ASSIGNMENT:
Your job with the data below is to output exactly the lines from the one holding "At what coordinates" down to the one holding "Where should I click to: Click the pencil", both included, and no others.

STORED DATA:
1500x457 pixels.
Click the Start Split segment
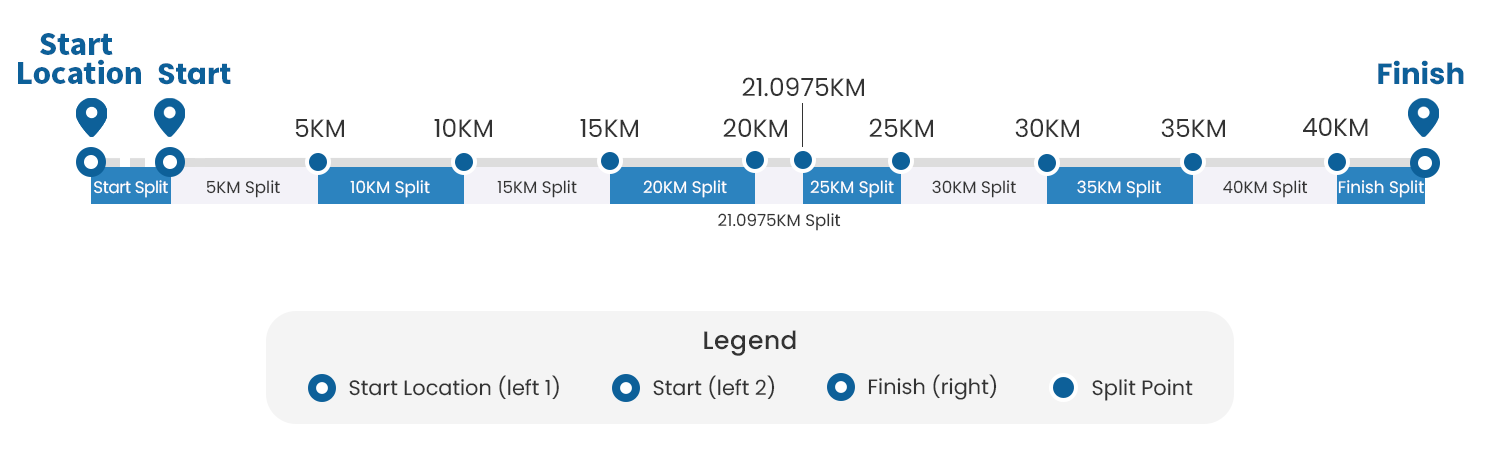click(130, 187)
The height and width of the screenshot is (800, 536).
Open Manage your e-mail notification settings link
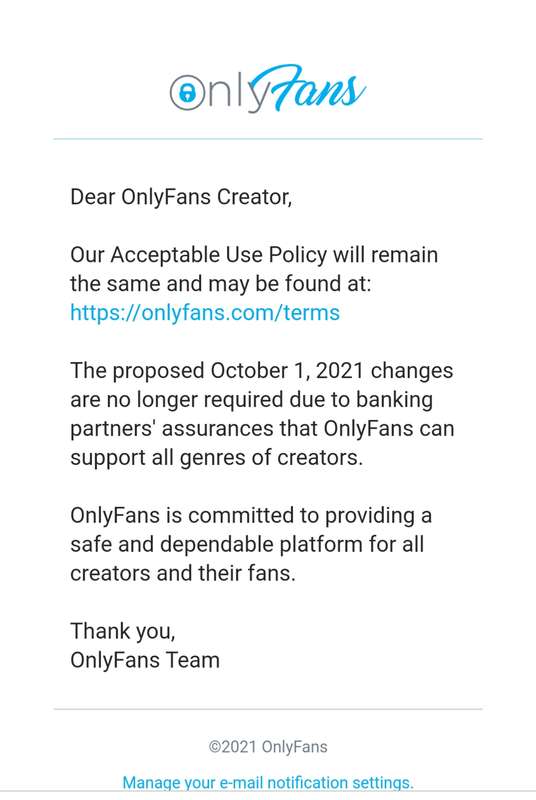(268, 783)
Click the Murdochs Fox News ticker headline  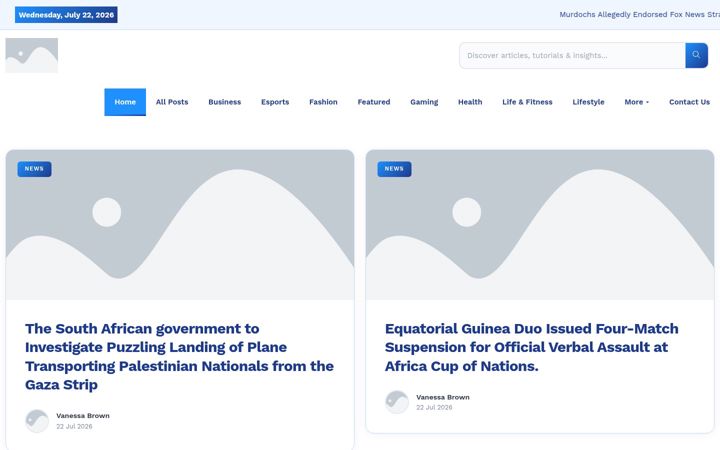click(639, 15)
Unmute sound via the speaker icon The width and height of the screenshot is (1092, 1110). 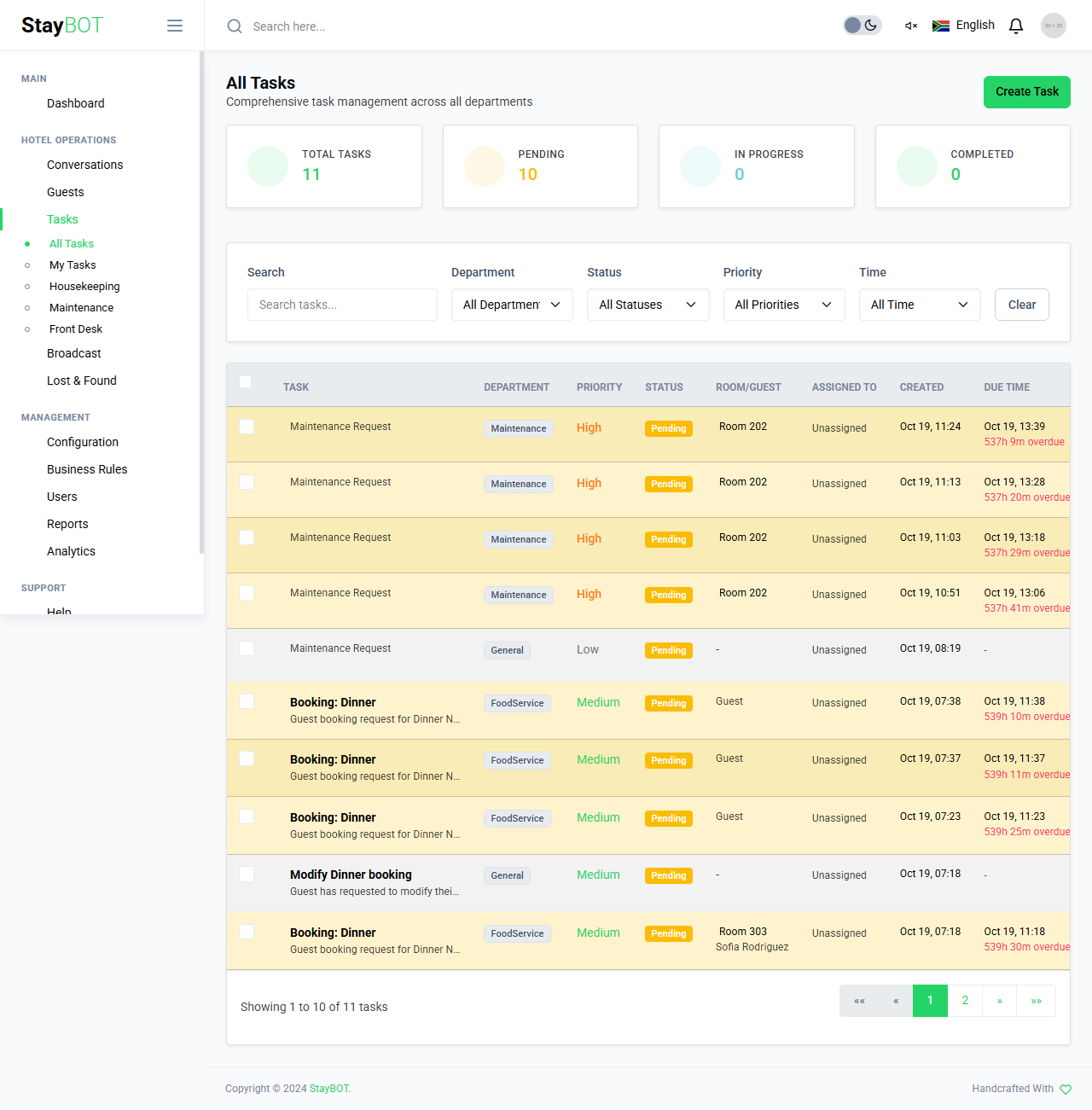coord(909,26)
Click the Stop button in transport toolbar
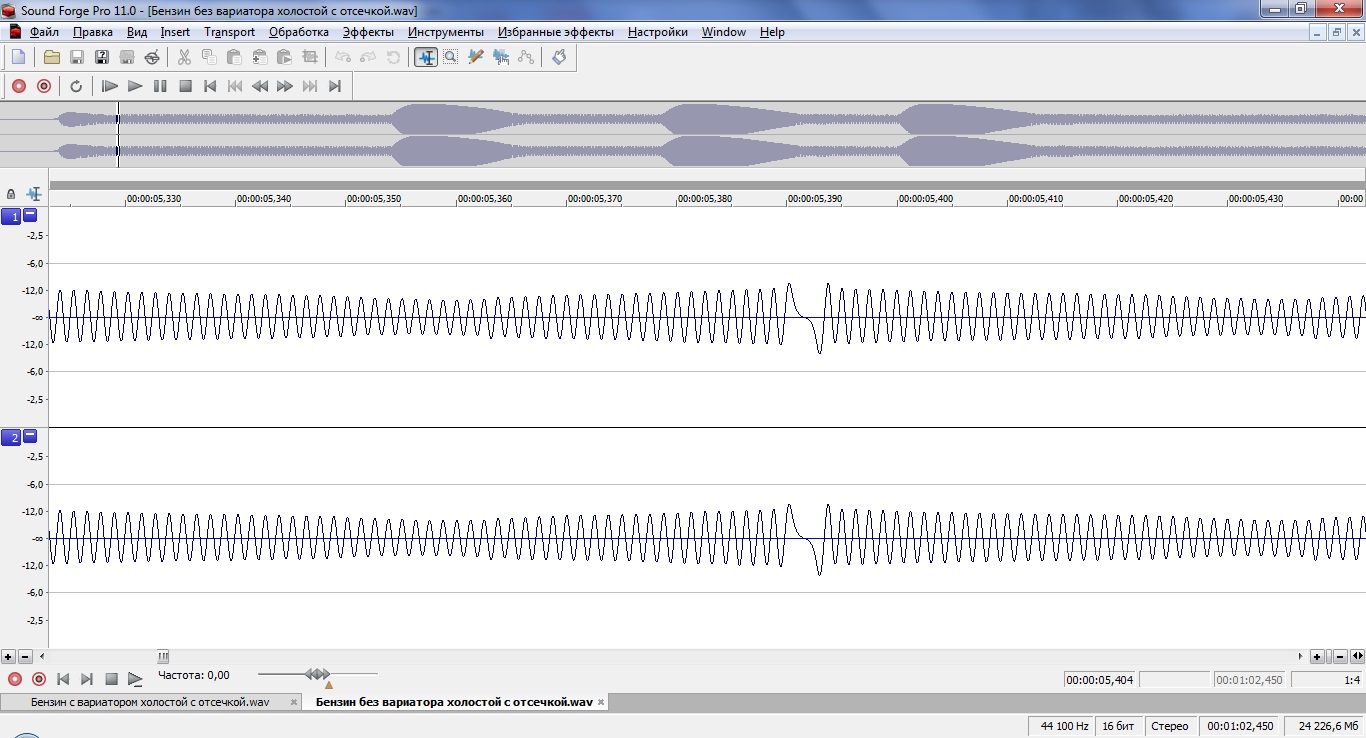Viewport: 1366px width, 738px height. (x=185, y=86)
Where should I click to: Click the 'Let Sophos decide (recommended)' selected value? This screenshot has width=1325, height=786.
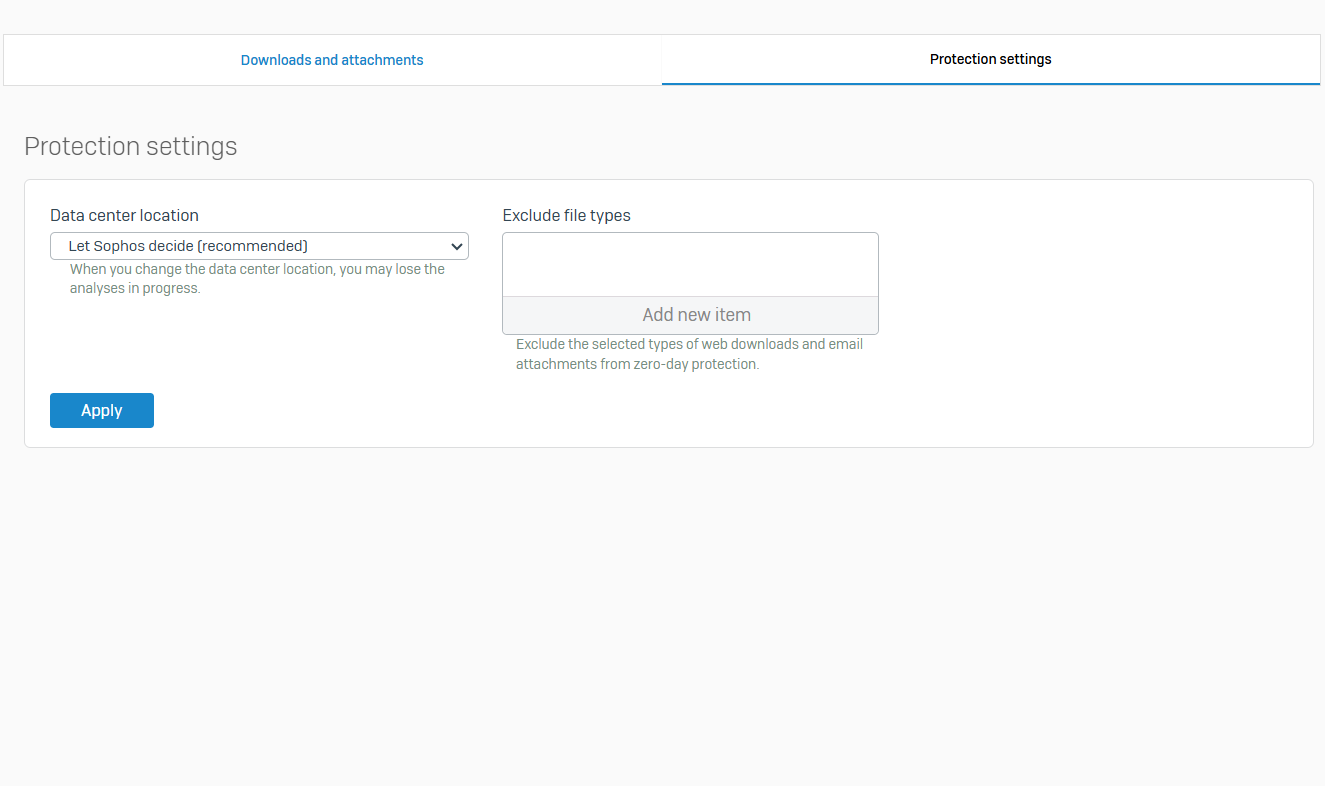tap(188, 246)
...
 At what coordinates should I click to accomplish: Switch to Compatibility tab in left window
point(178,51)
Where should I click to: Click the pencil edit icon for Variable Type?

RESPONSE FOR THIS EXERCISE:
 At what coordinates should I click to accomplish: Switch to Compatibility tab in left window
point(178,51)
Where should I click to: Click the pencil edit icon for Variable Type?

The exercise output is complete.